Quatre mini croisières pour 70.000 euros

Tout a commencé par une lettre anonyme adressée en mars 2011 au procureur de la République de Marseille. Elle dénonce les agissements d’associations proches d’Henri Jibrayel et de son entourage.

En cause notamment, l’organisation et le financement de mini croisières, sur deux ferries de la compagnie maritime SNCM, pour "les petits vieux" habitant la circonscription du parlementaire. 

Ces quatre odyssées, autour des îles de Porquerolles à bord du Napoléon Bonaparte et du Danielle Casanova, se sont déroulées en mai 2011 et juin 2012, pour un coût estimé à plus de 70.000 euros. 

Ce montant a été réglé par trois associations, dont deux étaient dirigées par son assistante parlementaire, décédée au cours de l’enquête.

Plus de 20.000 personnes âgées ont été ainsi invitées par le député.
Archives. Le Napoléon Bonaparte et le Danielle Casanova, deux navires de l'ex compagnie SNCM, sur lesquelles les mini croisières Jibrayel étaient organisées.
Archives. Le Napoléon Bonaparte et le Danielle Casanova, deux navires de l'ex compagnie SNCM, sur lesquelles les mini croisières Jibrayel étaient organisées. © Serge MERCIER / MaxPPP
Henri Jibrayel était aussi conseiller général des Bouches-du-Rhône. Aujourd’hui, l'homme est conseiller départemental.

Selon la justice, il serait intervenu de nombreuses fois pour que les subventions soient versées à ces trois associations. D’où sa mise en examen pour prise illégale d’intérêts en décembre 2014. 

Le détournement des sommes versées aux structures associatives par la collectivité entraîne la mise en examen pour abus de confiance

D’après l’accusation, l’ancien député était le gérant de fait des trois associations. Les structures étaient intimement liées à l’activité politique de l’élu.

Opérations à visée électorale

Les magistrats qui ont rédigé l’ordonnance de renvoi devant le tribunal correctionnel, démontrent que l’enquête a mis en lumière "un système visant à détourner des subventions, via des associations de quartier n’ayant aucune autonomie, dans le but de financer des opérations à visée électorale".
 

N’oubliez pas de voter pour moi !

L’information judiciaire révèle que ces croisières étaient présentées par les présidents des associations "comme des cadeaux de M. Jibrayel".

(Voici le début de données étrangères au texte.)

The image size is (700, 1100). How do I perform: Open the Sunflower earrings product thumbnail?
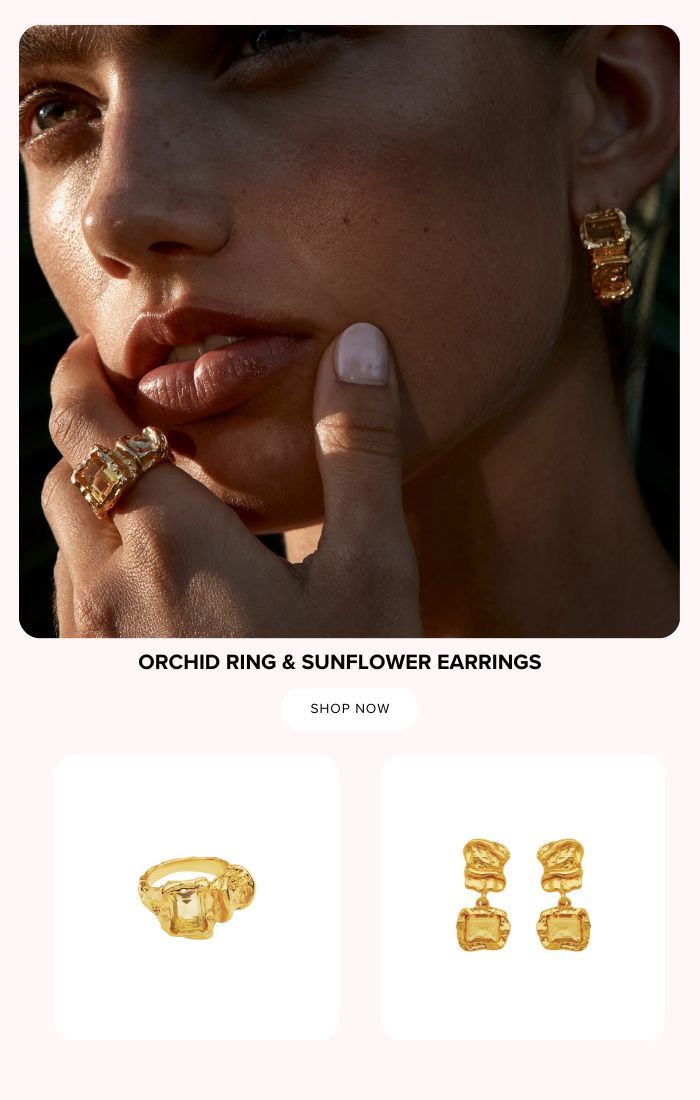coord(523,897)
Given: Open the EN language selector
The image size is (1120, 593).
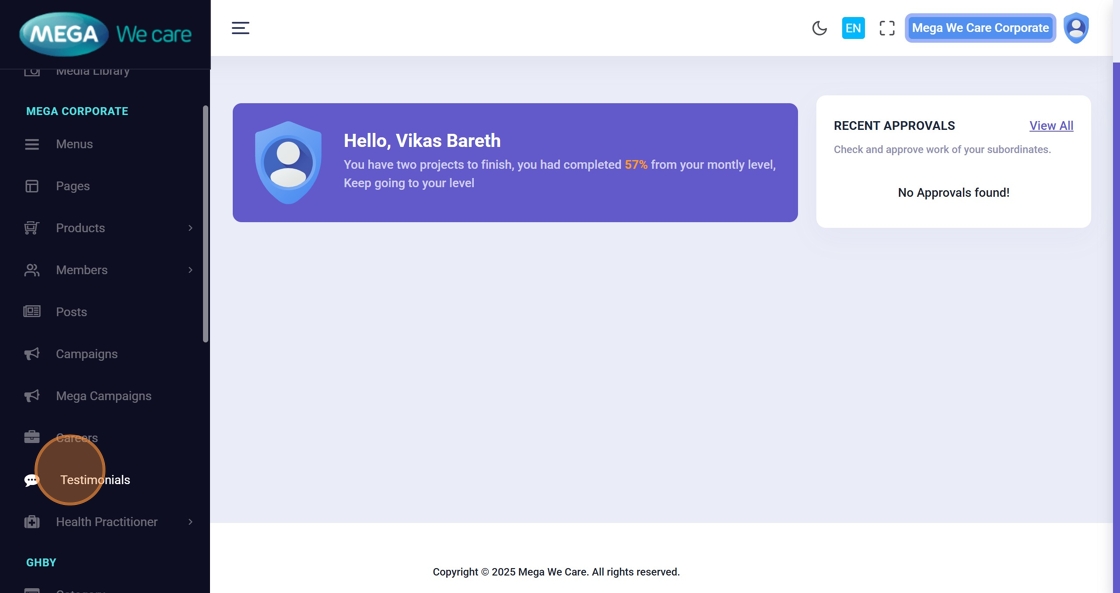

Selon le dossier de l'accusation, l'homme politique avait indiqué être le seul à demander des subventions pour les personnes âgées et prononçait à chaque manifestation des mots qui voulaient dire : "N’oubliez pas de voter pour moi !"
 

Je ne suis pas un voyou ni un voleur !

Contacté par téléphone mercredi 27 mai, Henri Jibrayel reste sur ses positions depuis le début de cette affaire.

"Je ne suis pas responsable de ces associations qui prenaient leurs décisions en leur âme et conscience", affirme-t-il.

"Je suis étranger aux faits qui me sont reprochés. Je suis serein. J’attends une relaxe. J’ai confiance dans la justice de mon pays. Je ne suis pas un voyou ni un voleur !"

Renvoyé devant le tribunal correctionnel en compagnie d’un président d’une association, Henri Jibrayel encourt au maximum cinq ans de prison et 500.000 euros d’amende.

Pour le moment, aucune date de procès n’a encore été fixée.